– Не дурак и не слепой, тут только полный идиот бы не заметил.
– Что там со мной не так, чего вы так встрепенулись?
– Помолчи пока, видишь, люди разбираются с ситуацией. Давай, знахарь, не томи.
– Как ты уже понял, он не заражен, в смысле – он не иммунный и не зараженный; он остался таким, каким был в прошлой жизни. Такого просто не бывает. Заражаются все, а потом как повезет: или в твари, или в наши ряды; а этот – ни туда, ни сюда, – нет в нем паразита.

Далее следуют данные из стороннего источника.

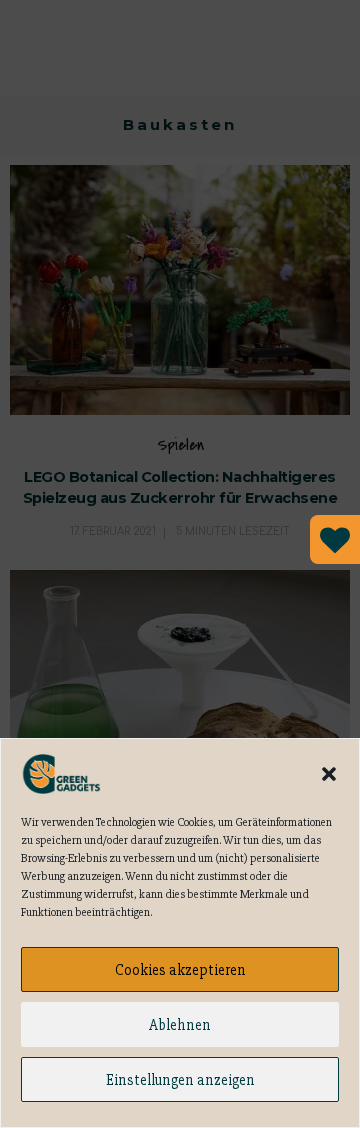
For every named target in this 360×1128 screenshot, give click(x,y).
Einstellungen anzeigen (180, 1080)
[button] (329, 774)
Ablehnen (180, 1025)
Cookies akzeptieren (180, 970)
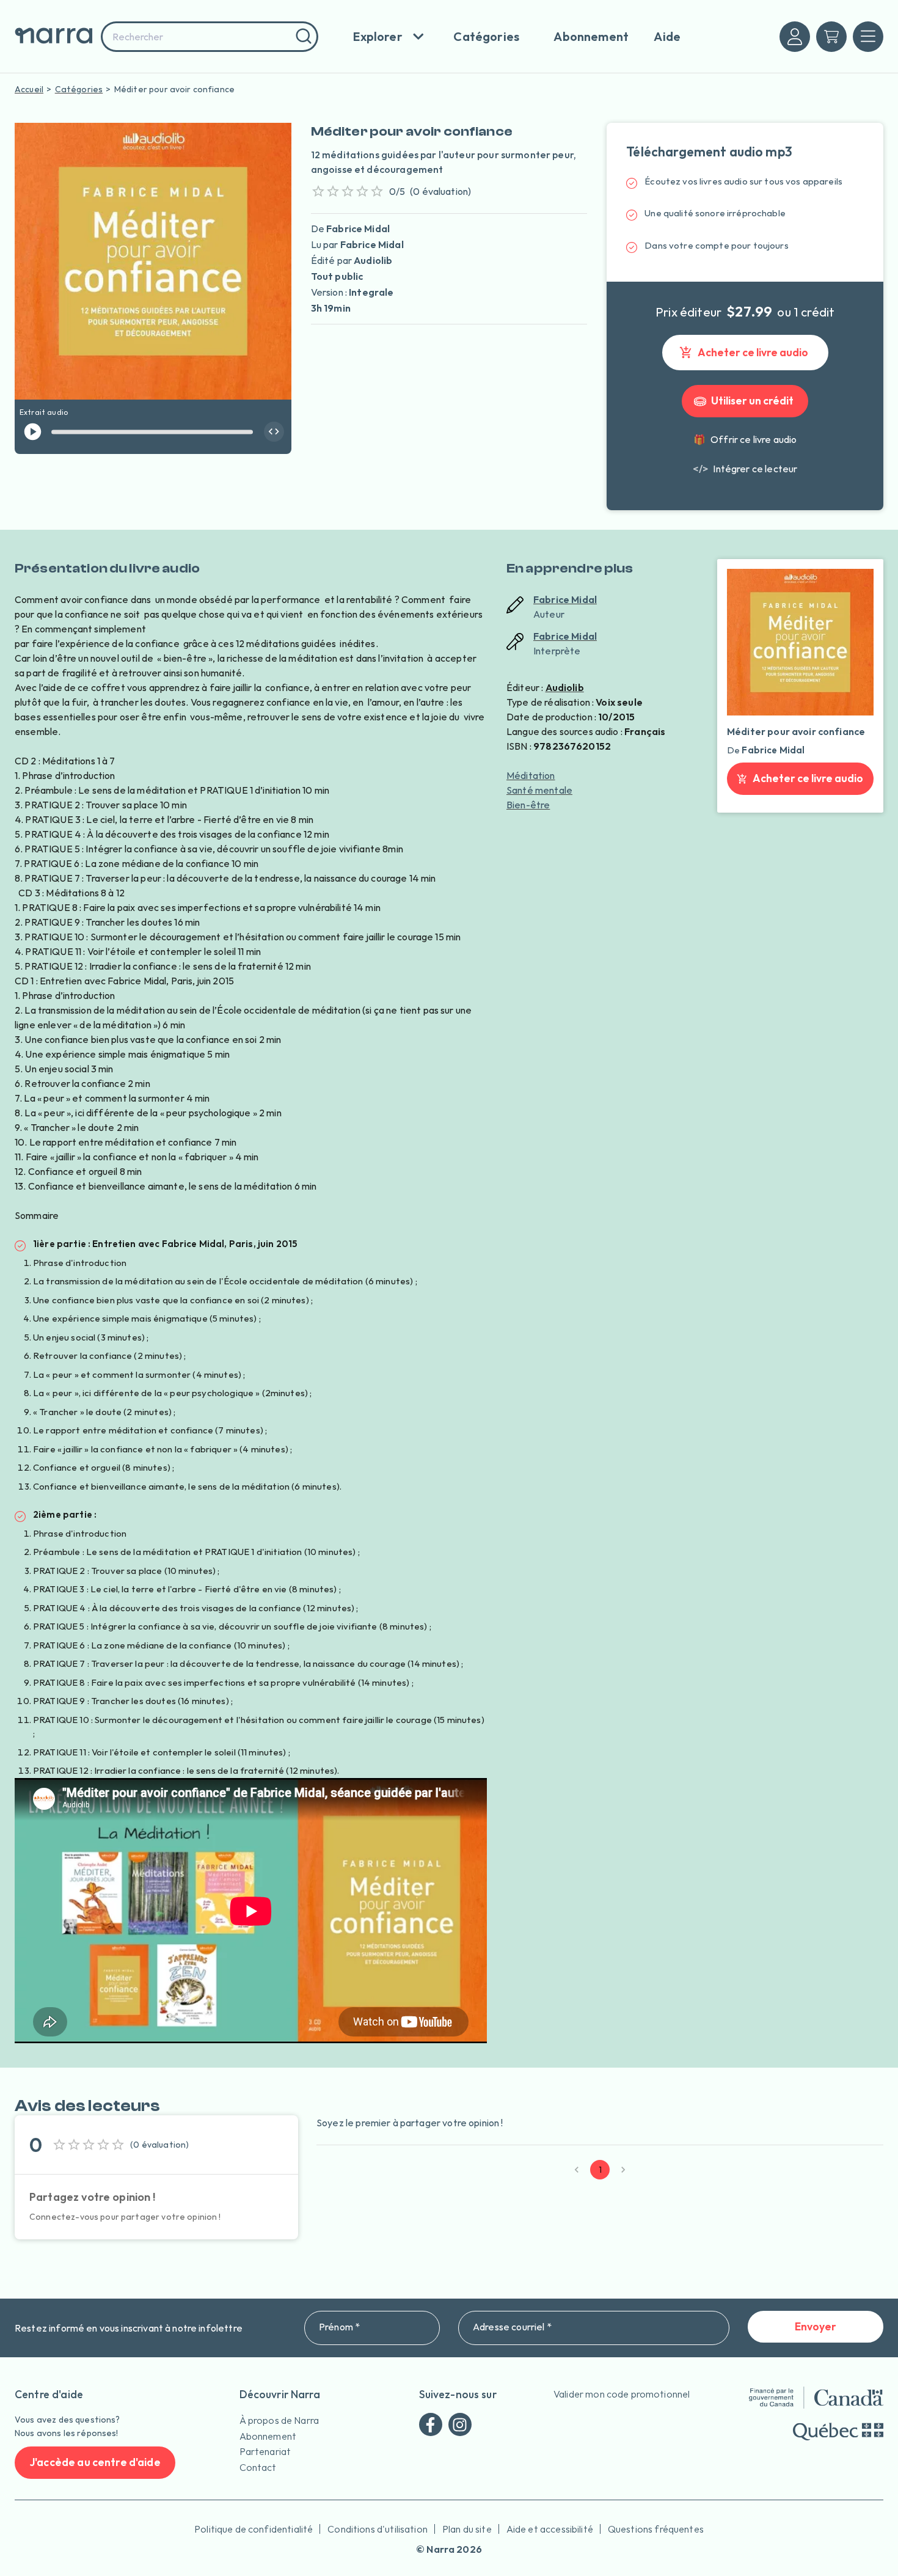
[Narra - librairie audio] (54, 36)
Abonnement (268, 2436)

– Значит, я все правильно подметил: живчик не пьет и не тянет на него; рана на руке долго не заживает и нагноилась слегка; полное отсутствие привычных для обычного иммунного изменений в организме. Да, дела творятся нынче чудные. Вопрос: что теперь с этим всем делать? Ты ж понимаешь, что я за ствол не просто так взялся, проблема у нас нарисовалась. И вариантов для ее решения, по моему мнению, у меня два. Знают про это пока что двое: за себя я ручаюсь, а вот насчет тебя не уверен; потому первое решение – уменьшить количество посвященных на одну единицу.

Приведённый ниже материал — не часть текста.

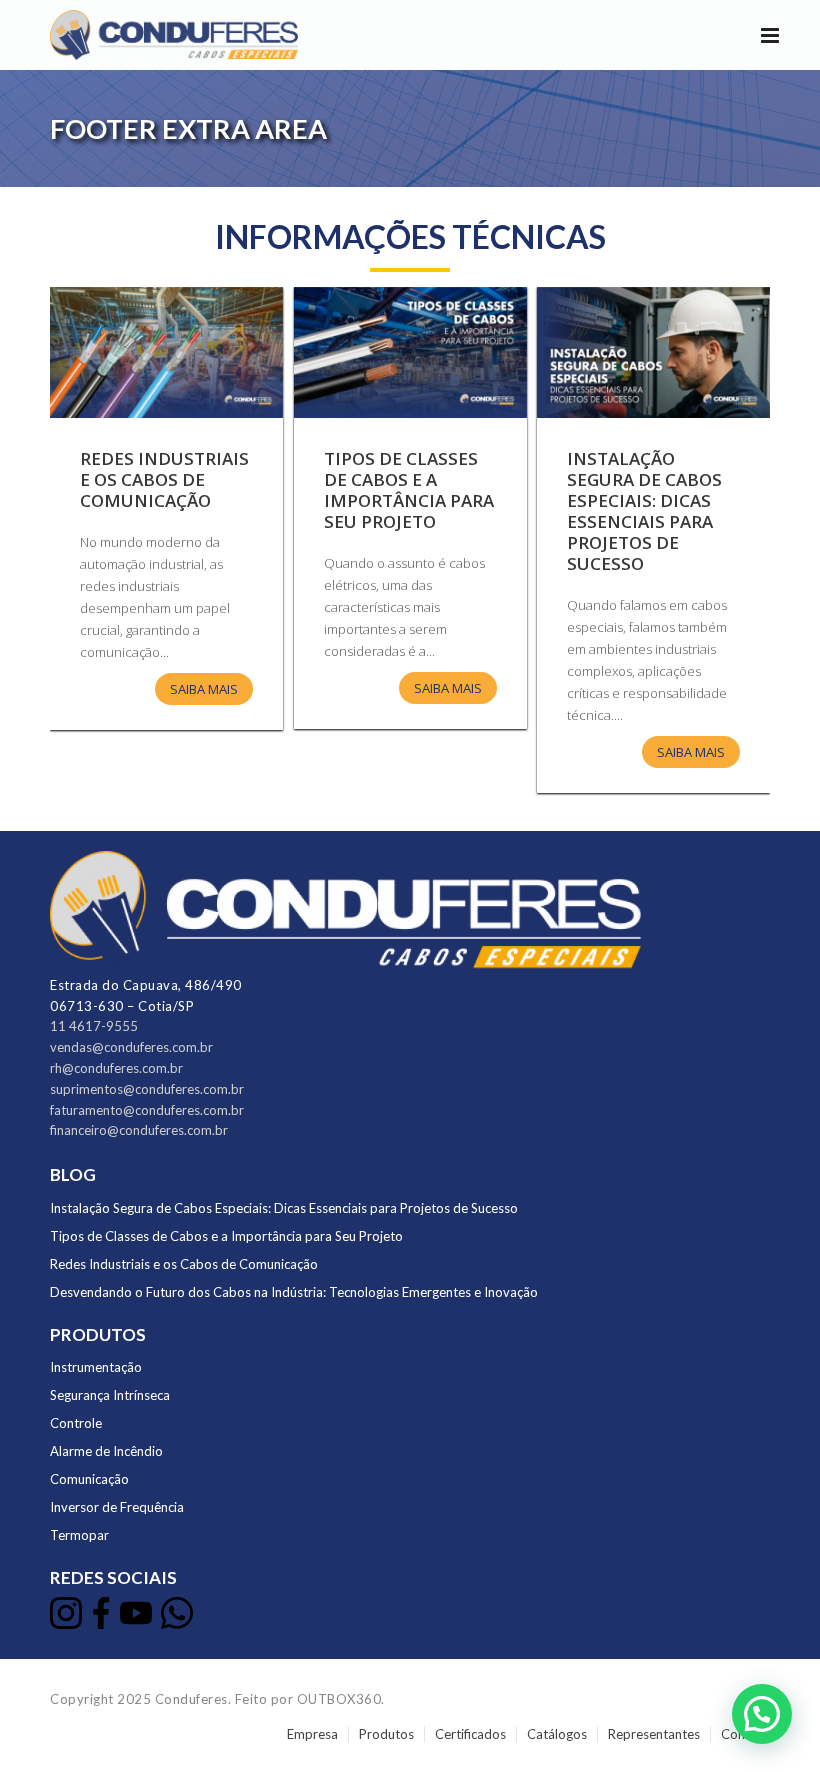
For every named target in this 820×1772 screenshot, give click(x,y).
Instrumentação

– Последствия для тебя будут не слишком радужные.
– Да я в курсе, что валить придется быстро и как можно дальше отсюда, в любой приличный стаб мне ходу больше не будет. Это если не догонят и не завалят в самом начале, но шанс у нас есть, пусть и небольшой.
– Слушайте, вы чего так напряглись? Ну не заразился я вашей этой инфекцией, ну и что такого?
– Я тебе сказал, помолчи, ты же не соображаешь, в какое дерьмо вляпался, пусть и не по своей воле. Не мешай посвященным тебя от смерти спасать или от чего похуже. Ну и второй вариант – поверить в святость врачебной тайны, как эти идиоты в тайну исповеди верят и надеяться, что все будет хорошо. Ты бы на моем месте как поступил?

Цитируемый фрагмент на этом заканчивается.